Voici bien un personnage marquant de l’histoire contemporaine de l’Afrique qui aurait mérité sans contestation possible le surnom de « révolté ». Hostile au Régime de Vichy, Fanon est âgé de seulement 18 ans, lorsqu’il rejoint les Forces Françaises libres de la Caraïbe. Il s’engage dans l’armée régulière et quitte son île pour aller se battre en France métropolitaine pour un idéal. C’est alors qu’il est confronté au racisme de ceux-là même pour qui et auprès de qui il lutte. Profondément blessé par ce racisme ambiant, il écrit à sa famille :
« Je doute de tout, même de moi. Si je ne retournais pas, si vous apprenez un jour ma mort face à l’ennemi, consolez-vous, mais ne dites jamais : il est mort pour la belle cause. Dites : Dieu l’a rappelé à lui; car cette fausse idéologie, bouclier des laïciens et des politiciens imbéciles, ne doit plus nous illuminer. Je me suis trompé ! Rien ici ne justifie cette subite décision de me faire le défenseur des intérêts du fermier quand lui-même s’en fout ». 
Cette expérimentation du racisme marqua la naissance d’un éternel révolté. Démobilisé, Fanon retourne aux Antilles, puis après la guerre, il se rend en France pour poursuivre des études de médecine dans la ville de Lyon où il est de nouveau confronté au racisme. En 1952, il écrit Peau noire, masques blancs pour dénoncer le racisme. « Maman, regarde le Nè..gre , j’ai peur ! » lâche un enfant dans la rue en pointant du doigt le jeune étudiant Fanon.
« Peur ! Peur ! Voilà qu’on se mettait à me craindre […]. J’étais tout à la fois responsable de mon corps, responsable de ma race, de mes ancêtres. Je promenai sur moi un regard objectif, découvris ma noirceur, mes caractères ethniques – et me défoncèrent le tympan, l’anthropophagie, l’arriération mentale, le fétichisme, les tares raciales, les négriers, et surtout : ‘’Y a bon Banania’’ », écrit-il dans Peau noire, masques blancs.
En 1953, Fanon à qui on a proposé un poste intéressant en Algérie, devient médecin-chef d’une division de l’hôpital psychiatrique de Blida-Joinville. Il découvre l’aliénation et le primitivisme du milieu psychiatrique algérien. Révolté, il se bat pour désaliéner et décoloniser ce milieu et entreprend notamment un travail d’exploration des mythes et rites de la culture algérienne.

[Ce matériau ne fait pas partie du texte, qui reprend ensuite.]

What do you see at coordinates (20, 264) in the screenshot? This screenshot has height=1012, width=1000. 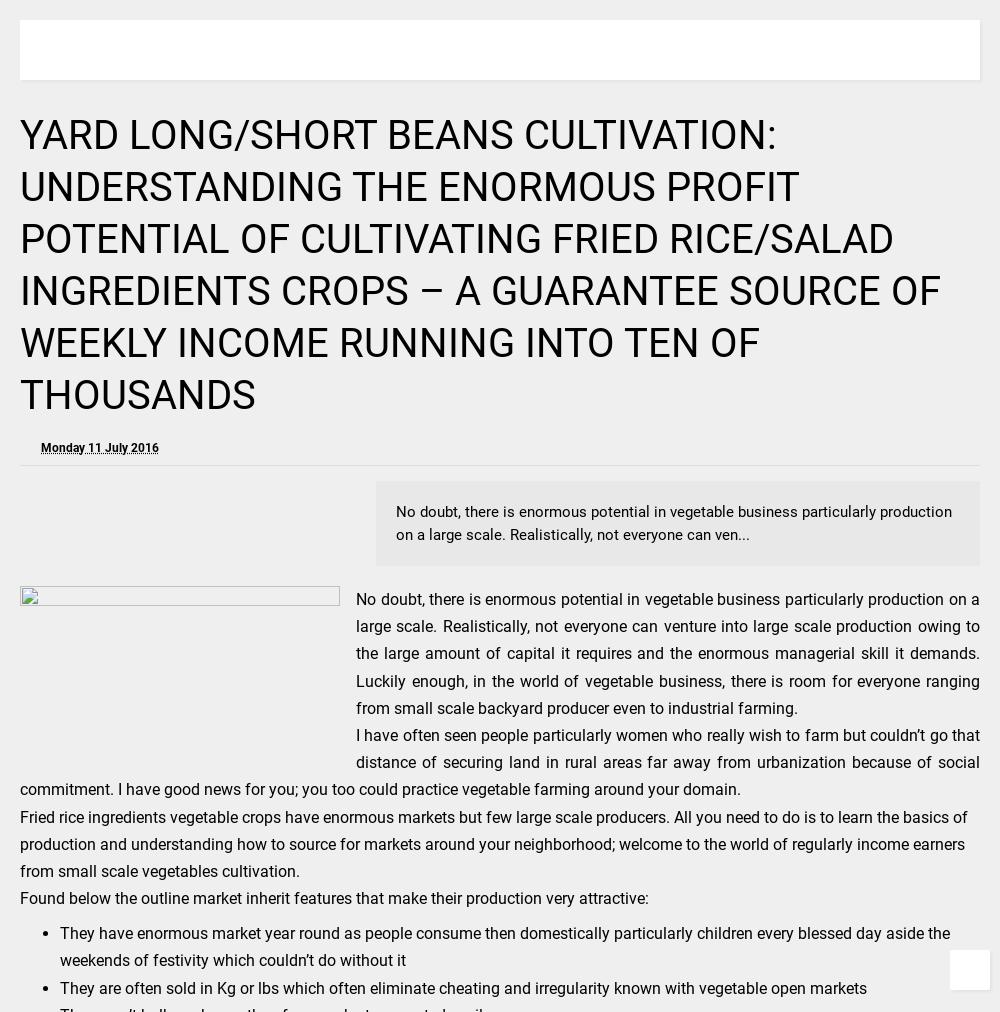 I see `'YARD LONG/SHORT BEANS CULTIVATION: UNDERSTANDING THE ENORMOUS PROFIT POTENTIAL OF CULTIVATING FRIED RICE/SALAD INGREDIENTS CROPS – A GUARANTEE SOURCE OF WEEKLY INCOME RUNNING INTO TEN OF THOUSANDS'` at bounding box center [20, 264].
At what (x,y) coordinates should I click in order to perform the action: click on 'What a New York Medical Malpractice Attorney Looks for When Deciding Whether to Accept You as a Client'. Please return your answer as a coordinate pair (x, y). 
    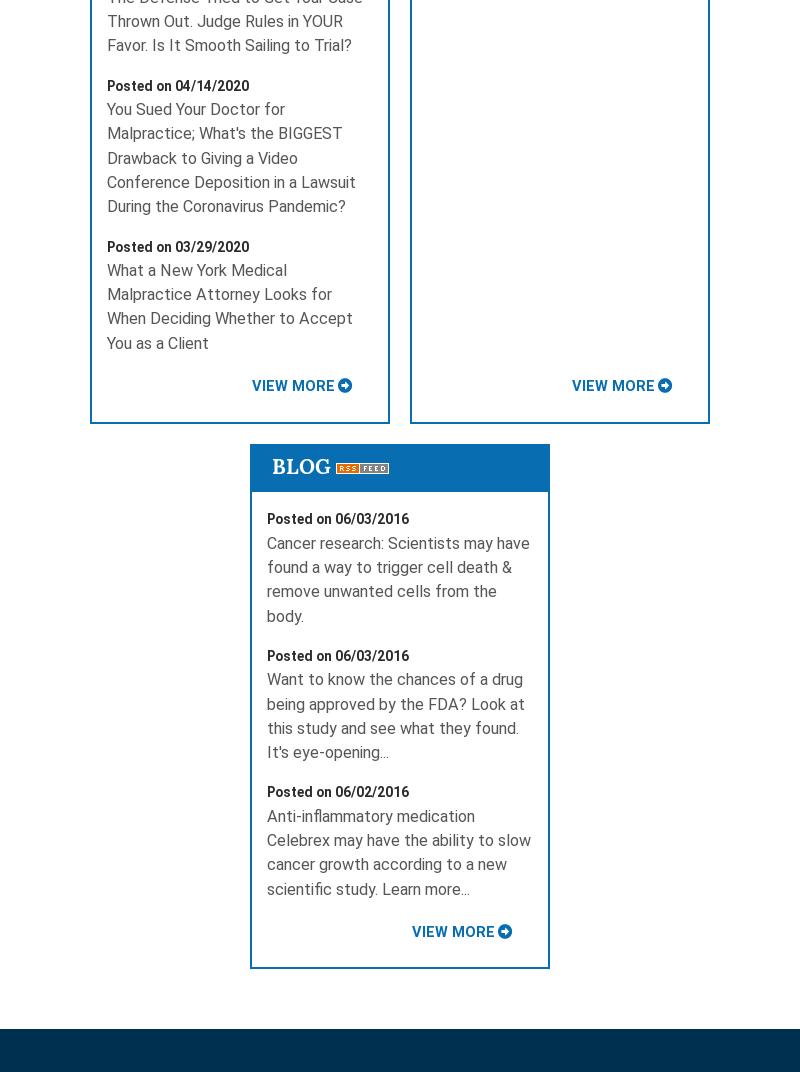
    Looking at the image, I should click on (229, 304).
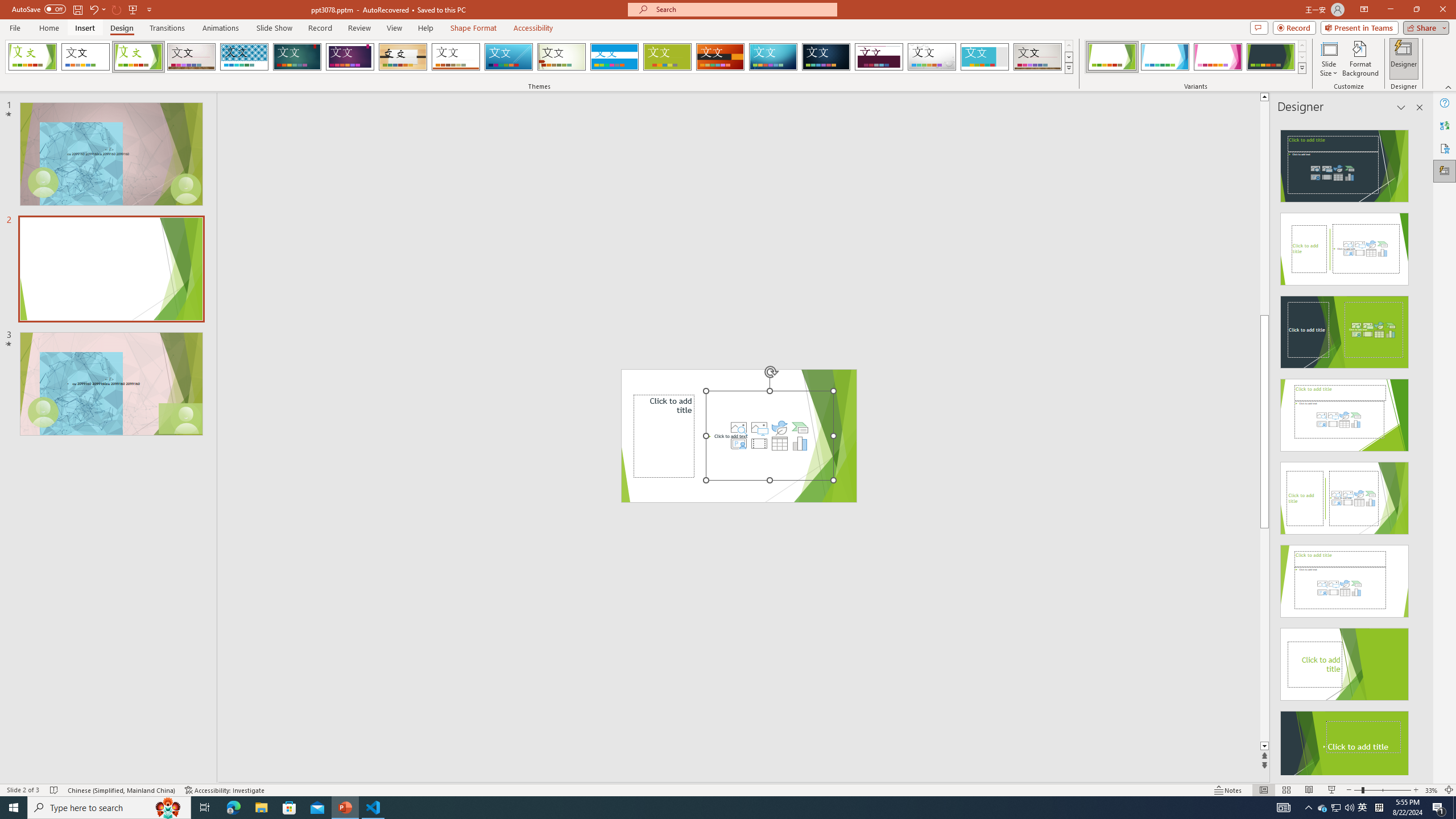 This screenshot has width=1456, height=819. I want to click on 'Damask', so click(825, 56).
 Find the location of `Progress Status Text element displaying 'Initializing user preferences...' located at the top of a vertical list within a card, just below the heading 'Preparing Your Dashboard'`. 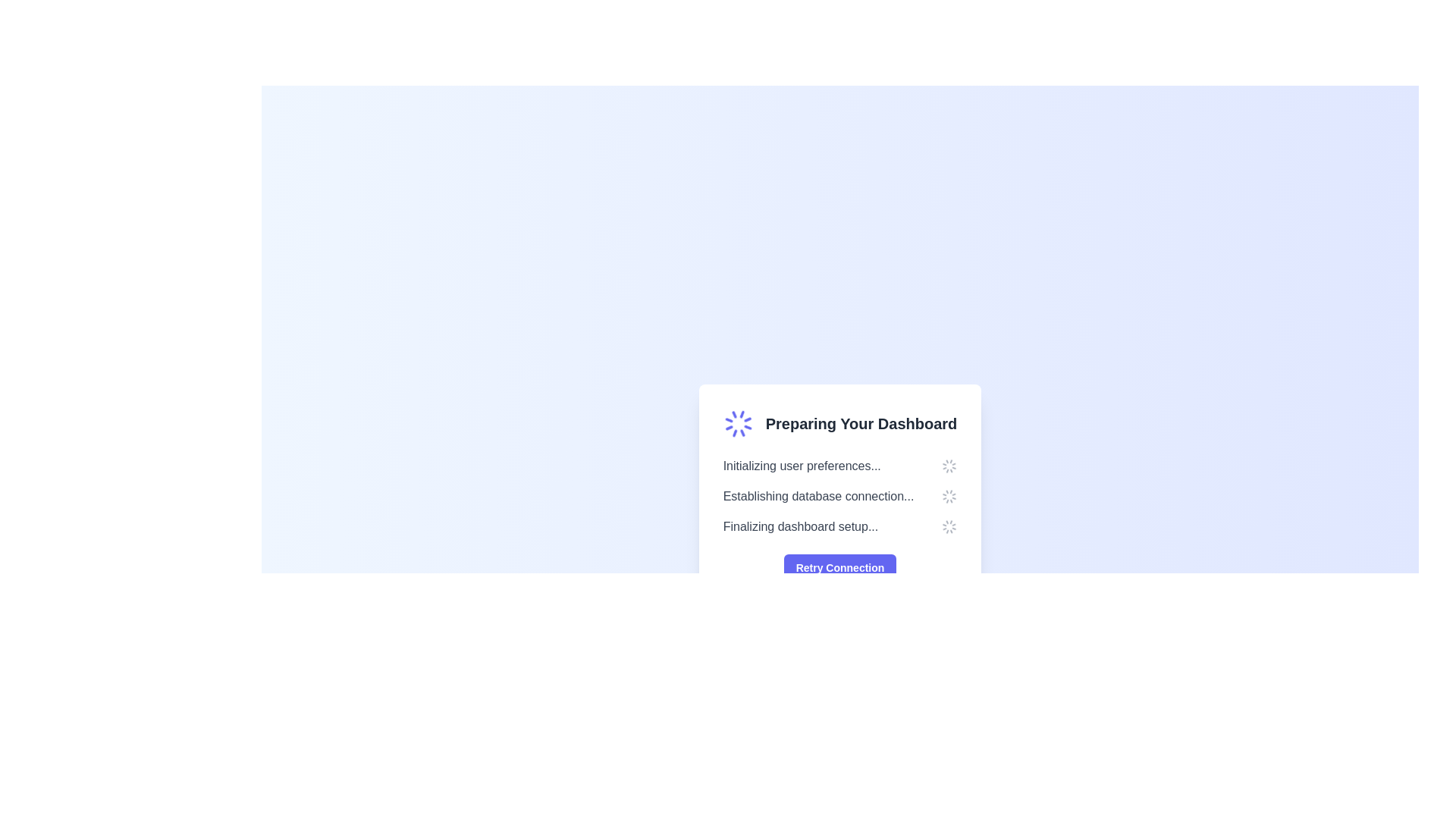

A l’éclatement de la guerre d’Algérie, Fanon s’engage auprès de la résistance nationaliste et se lie d’amitié avec les leaders du Front de Libération Nationale (FLN). En 1956, il démissionne de son poste de médecin-chef et est expulsé d’Algérie en 1957. Fanon rejoint le FLN à Tunis où il collabore pour le quotidien du parti El Moudjahid. Il obtient la nationalité algérienne et publie en 1959, L’An V de la révolution algérienne. En 1960, il devient ambassadeur du gouvernement provisoire de la République algérienne à Accra au Ghana.
Atteint de leucémie, Fanon se retire aux Etats-Unis où il entreprend la rédaction de son dernier ouvrage, Les Damnés de la terre. Ouvrage préfacé par Jean Paul Sartre. Dans cet ouvrage, Fanon dénonce la colonisation et appelle à l’émancipation du tiers monde.Peu étudiée en France et même en Afrique, l’œuvre de Fanon a exercé une influence sur des générations d’africains et de noirs américains.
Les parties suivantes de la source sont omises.